Description Yusuke Suzuki 2016-08-30 23:06:38 PDT 
[JSC][GTK] AbstractValue can contain padding which is not zero-filled
Comment 1 Yusuke Suzuki 2016-08-30 23:11:29 PDT 
Created attachment 287489 [details]
Patch
Comment 2 Carlos Garcia Campos 2016-08-30 23:22:25 PDT 
Note that this is not GTK+ specific, JSCOnly compiled with GCC also fails, so it's more GCC vs clang issue.
Comment 3 Yusuke Suzuki 2016-08-30 23:26:19 PDT 
Created attachment 287493 [details]
Patch
Comment 4 Yusuke Suzuki 2016-08-30 23:26:44 PDT 
(In reply to comment #2)
> Note that this is not GTK+ specific, JSCOnly compiled with GCC also fails,
> so it's more GCC vs clang issue.

Renamed the issue & ChangeLog :)
Comment 5 Carlos Garcia Campos 2016-08-30 23:27:17 PDT 
Comment on attachment 287489 [details]
Patch

View in context: https://bugs.webkit.org/attachment.cgi?id=287489&action=review

Thanks for working on this!

> Source/JavaScriptCore/ChangeLog:12
> +        So debug assertion fails in GTK port.
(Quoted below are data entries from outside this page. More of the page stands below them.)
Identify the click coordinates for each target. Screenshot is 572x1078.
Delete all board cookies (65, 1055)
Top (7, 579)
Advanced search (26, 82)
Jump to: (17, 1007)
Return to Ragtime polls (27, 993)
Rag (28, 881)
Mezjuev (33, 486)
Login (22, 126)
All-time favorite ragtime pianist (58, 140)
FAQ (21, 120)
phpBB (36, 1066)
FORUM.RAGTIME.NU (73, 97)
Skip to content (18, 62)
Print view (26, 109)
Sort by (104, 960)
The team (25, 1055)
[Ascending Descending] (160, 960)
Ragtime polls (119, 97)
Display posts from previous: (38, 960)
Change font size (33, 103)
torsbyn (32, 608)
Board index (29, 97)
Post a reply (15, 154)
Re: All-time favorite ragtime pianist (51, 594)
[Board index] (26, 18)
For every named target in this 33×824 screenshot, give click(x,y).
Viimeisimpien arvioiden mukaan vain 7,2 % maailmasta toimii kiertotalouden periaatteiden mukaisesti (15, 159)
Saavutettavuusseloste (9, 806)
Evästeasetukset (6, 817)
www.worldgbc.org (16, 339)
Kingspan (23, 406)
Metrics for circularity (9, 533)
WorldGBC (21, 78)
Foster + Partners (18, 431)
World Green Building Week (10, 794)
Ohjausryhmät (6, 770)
So debug assertion fails when building with GCC.

> Source/JavaScriptCore/dfg/DFGAbstractValue.cpp:547
> +void AbstractValue::ensureCanInitializeWithZeros()
> +{
> +    std::aligned_storage<sizeof(AbstractValue), alignof(AbstractValue)>::type zeroFilledStorage;
> +    memset(static_cast<void*>(&zeroFilledStorage), 0, sizeof(AbstractValue));
> +    ASSERT(*this == *static_cast<AbstractValue*>(static_cast<void*>(&zeroFilledStorage)));
> +}

This is only used inside a #if USE(JSVALUE64) && !defined(NDEBUG) block, so maybe it should be defined using the same #if.
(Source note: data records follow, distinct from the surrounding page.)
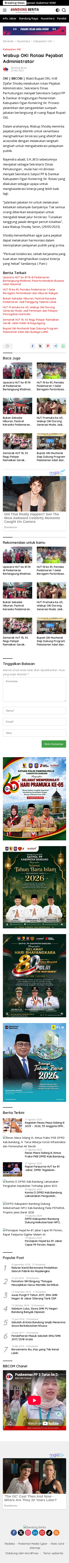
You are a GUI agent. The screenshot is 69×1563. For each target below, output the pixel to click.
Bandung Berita (19, 67)
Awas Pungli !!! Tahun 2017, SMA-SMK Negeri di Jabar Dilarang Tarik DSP (35, 1296)
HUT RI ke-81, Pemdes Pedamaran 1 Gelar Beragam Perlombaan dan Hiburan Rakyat (30, 291)
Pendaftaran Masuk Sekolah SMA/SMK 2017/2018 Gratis (36, 1337)
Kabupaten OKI (12, 49)
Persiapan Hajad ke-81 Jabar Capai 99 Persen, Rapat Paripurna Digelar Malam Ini (43, 1242)
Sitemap (35, 1548)
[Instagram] (28, 1533)
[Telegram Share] (55, 346)
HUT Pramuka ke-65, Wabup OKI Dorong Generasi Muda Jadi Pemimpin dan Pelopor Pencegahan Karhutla (30, 311)
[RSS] (56, 1533)
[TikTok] (49, 1533)
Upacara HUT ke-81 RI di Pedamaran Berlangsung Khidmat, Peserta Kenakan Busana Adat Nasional (33, 281)
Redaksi (10, 1543)
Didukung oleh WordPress (22, 1553)
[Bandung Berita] (24, 10)
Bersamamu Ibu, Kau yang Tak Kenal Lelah (35, 1351)
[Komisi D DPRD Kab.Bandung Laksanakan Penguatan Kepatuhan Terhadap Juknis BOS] (34, 1184)
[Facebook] (14, 1533)
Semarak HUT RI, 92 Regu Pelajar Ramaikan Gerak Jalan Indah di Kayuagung (31, 321)
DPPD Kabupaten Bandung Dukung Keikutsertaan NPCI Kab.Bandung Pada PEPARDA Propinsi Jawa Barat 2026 (43, 1220)
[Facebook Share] (32, 346)
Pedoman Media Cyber (33, 1543)
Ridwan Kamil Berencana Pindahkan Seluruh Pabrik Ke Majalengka (35, 1269)
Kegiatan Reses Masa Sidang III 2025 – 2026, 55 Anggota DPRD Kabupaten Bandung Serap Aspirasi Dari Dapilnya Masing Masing (45, 1124)
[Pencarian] (64, 10)
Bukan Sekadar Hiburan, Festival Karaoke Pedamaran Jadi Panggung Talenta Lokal (29, 300)
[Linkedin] (35, 1533)
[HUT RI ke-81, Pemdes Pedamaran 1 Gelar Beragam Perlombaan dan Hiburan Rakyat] (51, 370)
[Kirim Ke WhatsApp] (63, 346)
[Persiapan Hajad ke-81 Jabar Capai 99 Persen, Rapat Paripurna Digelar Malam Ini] (34, 1232)
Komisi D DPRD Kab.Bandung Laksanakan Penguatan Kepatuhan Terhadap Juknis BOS (43, 1194)
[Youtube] (42, 1533)
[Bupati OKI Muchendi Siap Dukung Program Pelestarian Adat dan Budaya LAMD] (51, 441)
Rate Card (57, 1543)
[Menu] (5, 10)
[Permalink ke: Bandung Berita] (6, 69)
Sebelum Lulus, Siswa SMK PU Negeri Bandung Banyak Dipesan (35, 1310)
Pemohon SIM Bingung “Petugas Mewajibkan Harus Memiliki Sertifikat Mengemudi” (35, 1283)
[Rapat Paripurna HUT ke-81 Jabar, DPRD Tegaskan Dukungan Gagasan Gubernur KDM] (12, 1169)
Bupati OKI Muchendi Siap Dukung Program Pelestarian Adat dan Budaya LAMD (30, 330)
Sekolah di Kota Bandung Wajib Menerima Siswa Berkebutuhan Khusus (38, 1324)
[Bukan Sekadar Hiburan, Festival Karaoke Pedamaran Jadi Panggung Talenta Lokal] (17, 406)
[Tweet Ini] (40, 346)
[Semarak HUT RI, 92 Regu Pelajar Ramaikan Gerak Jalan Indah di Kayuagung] (17, 441)
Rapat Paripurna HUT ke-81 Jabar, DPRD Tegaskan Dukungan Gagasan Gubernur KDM (44, 1168)
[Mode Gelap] (57, 10)
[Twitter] (21, 1533)
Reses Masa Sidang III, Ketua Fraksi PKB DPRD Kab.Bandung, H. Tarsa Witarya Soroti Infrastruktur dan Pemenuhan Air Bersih (45, 1154)
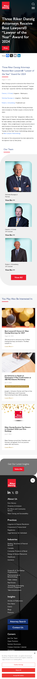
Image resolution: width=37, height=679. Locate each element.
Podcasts (11, 613)
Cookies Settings (18, 664)
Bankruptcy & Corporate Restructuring (17, 386)
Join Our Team (12, 638)
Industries (12, 539)
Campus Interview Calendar (17, 647)
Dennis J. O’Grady (7, 93)
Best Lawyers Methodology (12, 133)
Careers (11, 634)
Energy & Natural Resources (17, 554)
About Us (12, 499)
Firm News (11, 604)
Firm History (12, 503)
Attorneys (11, 650)
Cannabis (11, 548)
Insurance (11, 560)
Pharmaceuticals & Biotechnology (14, 576)
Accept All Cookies (18, 675)
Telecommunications (14, 590)
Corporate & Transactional (17, 527)
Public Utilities (12, 580)
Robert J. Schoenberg (8, 103)
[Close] (35, 653)
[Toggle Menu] (33, 8)
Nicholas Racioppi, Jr (8, 98)
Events (10, 607)
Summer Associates (14, 644)
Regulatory (11, 530)
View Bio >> (10, 200)
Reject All (18, 670)
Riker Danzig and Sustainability (18, 514)
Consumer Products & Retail (17, 551)
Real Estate (11, 583)
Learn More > (9, 346)
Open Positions (13, 641)
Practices (12, 520)
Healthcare (11, 557)
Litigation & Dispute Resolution (18, 524)
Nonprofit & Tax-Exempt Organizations (16, 571)
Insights (11, 596)
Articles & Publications (15, 601)
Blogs (9, 610)
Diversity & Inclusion (15, 506)
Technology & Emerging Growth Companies (16, 586)
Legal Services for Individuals (17, 533)
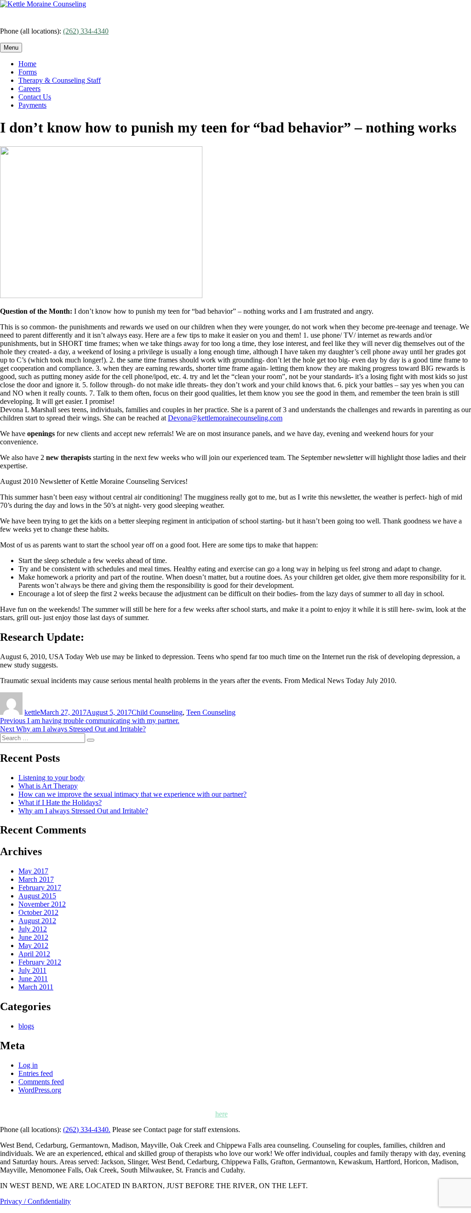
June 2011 (33, 979)
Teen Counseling (211, 712)
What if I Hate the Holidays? (60, 802)
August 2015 (37, 896)
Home (27, 64)
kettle (32, 712)
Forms (27, 72)
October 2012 (38, 912)
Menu (11, 47)
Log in (28, 1065)
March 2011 (35, 987)
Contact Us (34, 97)
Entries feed (35, 1073)
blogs (26, 1026)
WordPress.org (39, 1090)
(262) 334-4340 (86, 31)
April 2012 (34, 954)
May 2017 (33, 871)
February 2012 (39, 962)
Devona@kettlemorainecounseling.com (225, 418)
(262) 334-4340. (86, 1129)
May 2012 (33, 945)
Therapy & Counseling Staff (59, 80)
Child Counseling (157, 712)
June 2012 (33, 937)
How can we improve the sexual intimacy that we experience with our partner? (132, 794)
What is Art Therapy (48, 786)
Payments (32, 105)
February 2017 (39, 887)
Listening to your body (51, 778)
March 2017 (36, 879)
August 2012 (37, 921)
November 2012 (42, 904)
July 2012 (32, 929)
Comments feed (41, 1082)
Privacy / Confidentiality (35, 1201)
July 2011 (32, 970)
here (221, 1114)
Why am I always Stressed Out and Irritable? (83, 811)
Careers (29, 88)
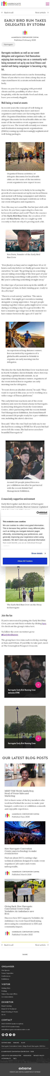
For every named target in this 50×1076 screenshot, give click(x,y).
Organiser (7, 967)
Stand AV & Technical (8, 1009)
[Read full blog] (25, 776)
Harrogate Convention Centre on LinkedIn (3, 1035)
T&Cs (14, 1058)
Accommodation (7, 997)
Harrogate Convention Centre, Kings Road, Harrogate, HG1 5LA (23, 1046)
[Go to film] (25, 670)
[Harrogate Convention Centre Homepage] (11, 4)
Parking (4, 991)
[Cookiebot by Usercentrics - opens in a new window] (36, 513)
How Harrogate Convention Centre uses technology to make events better (21, 851)
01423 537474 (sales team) (10, 1026)
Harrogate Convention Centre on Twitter (6, 1035)
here (44, 623)
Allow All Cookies (25, 561)
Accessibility (6, 1058)
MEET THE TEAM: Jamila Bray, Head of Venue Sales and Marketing (19, 793)
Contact (6, 1020)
> Source/JavaScriptCore/dfg/DFGAbstractValue.h:461
> +    void ensureCanInitializeWithZeros();

Ditto.
Comment 6 Yusuke Suzuki 2016-08-30 23:31:06 PDT 
Created attachment 287495 [details]
Patch
Comment 7 Yusuke Suzuki 2016-08-30 23:31:18 PDT 
Comment on attachment 287489 [details]
Patch

View in context: https://bugs.webkit.org/attachment.cgi?id=287489&action=review

>> Source/JavaScriptCore/ChangeLog:12
>> +        So debug assertion fails in GTK port.
> 
> So debug assertion fails when building with GCC.

Thanks. Fixed.

>> Source/JavaScriptCore/dfg/DFGAbstractValue.cpp:547
>> +}
> 
> This is only used inside a #if USE(JSVALUE64) && !defined(NDEBUG) block, so maybe it should be defined using the same #if.

OK, wrapped.

>> Source/JavaScriptCore/dfg/DFGAbstractValue.h:461
>> +    void ensureCanInitializeWithZeros();
> 
> Ditto.

Done.
Comment 8 Saam Barati 2016-08-31 08:19:16 PDT 
Comment on attachment 287495 [details]
Patch

r=me
Comment 9 Yusuke Suzuki 2016-08-31 08:45:03 PDT 
Comment on attachment 287495 [details]
Patch

Thanks!
Comment 10 WebKit Commit Bot 2016-08-31 10:02:12 PDT 
Comment on attachment 287495 [details]
Patch

Clearing flags on attachment: 287495

Committed r205254: <http://trac.webkit.org/changeset/205254>
Comment 11 WebKit Commit Bot 2016-08-31 10:02:21 PDT 
All reviewed patches have been landed.  Closing bug.